----- Brano proposto -----

Chi teme i vuoti di memoria o l’arrivo della demenza spesso si rifugia nei cruciverba o prova a rispolverare uno strumento musicale. Lo studio di una lingua non viene percepito allo stesso modo, eppure mette in moto processi mentali diversi nello stesso istante. Karen Stollznow, ricercatrice di linguistica alla University of Colorado Boulder, alla Griffith University e alla University of New England, studia proprio acquisizione, uso e perdita del linguaggio, temi al centro del suo libro Beyond Words: How We Learn, Use, and Lose Language, dedicato al rapporto tra lingua e mente lungo l’intero arco della vita.
Imparare una lingua, una palestra per la materia grigia
Il cervello resta capace di cambiare sempre, a qualsiasi età. Questa capacità di adattarsi in base alle esperienze si chiama neuroplasticità. Assorbire suoni sconosciuti, vocaboli e strutture grammaticali costringe i neuroni a creare e rinforzare connessioni. E c’è di più: chi studia una lingua deve immagazzinare informazioni, recuperarle, accorgersi quando qualcosa non funziona e correggere il tiro. Uno sforzo mentale prolungato che rende questo tipo di apprendimento una forma di esercizio cognitivo particolarmente ricca.
Le ricerche sul bilinguismo hanno individuato differenze sia nella materia grigia, dove si trovano i neuroni e le loro connessioni, sia nella materia bianca, formata in gran parte dalle fibre nervose che collegano aree diverse del cervello. Diversi studi hanno rilevato una densità maggiore di materia grigia o una migliore integrità della materia bianca nelle persone bilingui rispetto a chi parla una sola lingua. Segno che l’esperienza linguistica si riflette non solo sull’attività cerebrale, ma anche sulla struttura stessa dell’organo.

----- Materiale di partenza -----

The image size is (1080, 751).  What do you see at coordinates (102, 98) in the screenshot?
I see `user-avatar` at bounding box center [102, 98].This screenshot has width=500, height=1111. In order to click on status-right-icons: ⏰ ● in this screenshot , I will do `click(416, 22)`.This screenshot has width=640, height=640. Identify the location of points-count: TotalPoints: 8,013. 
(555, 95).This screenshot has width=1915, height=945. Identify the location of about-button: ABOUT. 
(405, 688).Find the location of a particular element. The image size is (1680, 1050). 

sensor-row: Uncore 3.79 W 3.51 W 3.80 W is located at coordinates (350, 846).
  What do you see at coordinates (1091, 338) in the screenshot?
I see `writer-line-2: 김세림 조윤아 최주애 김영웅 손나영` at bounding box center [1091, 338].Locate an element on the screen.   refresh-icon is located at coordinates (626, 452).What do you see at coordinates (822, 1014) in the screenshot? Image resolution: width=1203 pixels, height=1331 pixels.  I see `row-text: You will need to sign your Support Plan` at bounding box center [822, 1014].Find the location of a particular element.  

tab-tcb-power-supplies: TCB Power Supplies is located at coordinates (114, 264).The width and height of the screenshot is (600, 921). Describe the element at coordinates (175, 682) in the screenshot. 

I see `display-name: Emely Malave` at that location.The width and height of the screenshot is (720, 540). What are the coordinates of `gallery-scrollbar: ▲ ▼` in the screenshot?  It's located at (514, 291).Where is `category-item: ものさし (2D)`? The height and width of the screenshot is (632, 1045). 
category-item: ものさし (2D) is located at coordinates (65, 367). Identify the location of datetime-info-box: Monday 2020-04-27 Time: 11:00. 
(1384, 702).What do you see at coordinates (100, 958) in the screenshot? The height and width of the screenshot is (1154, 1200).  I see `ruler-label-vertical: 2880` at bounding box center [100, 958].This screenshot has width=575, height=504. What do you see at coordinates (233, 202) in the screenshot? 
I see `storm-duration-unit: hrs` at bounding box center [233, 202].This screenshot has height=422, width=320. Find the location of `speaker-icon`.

-----

● **Consegna**:
Riscrivi tutto il passo del brano sullo studio delle lingue compreso tra "Imparare una lingua, una" e "cognitivo particolarmente ricca.", mettendo "plasticità neuronale" al posto di "neuroplasticità".

● **Soluzione**:
Imparare una lingua, una palestra per la materia grigia
Il cervello resta capace di cambiare sempre, a qualsiasi età. Questa capacità di adattarsi in base alle esperienze si chiama plasticità neuronale. Assorbire suoni sconosciuti, vocaboli e strutture grammaticali costringe i neuroni a creare e rinforzare connessioni. E c’è di più: chi studia una lingua deve immagazzinare informazioni, recuperarle, accorgersi quando qualcosa non funziona e correggere il tiro. Uno sforzo mentale prolungato che rende questo tipo di apprendimento una forma di esercizio cognitivo particolarmente ricca.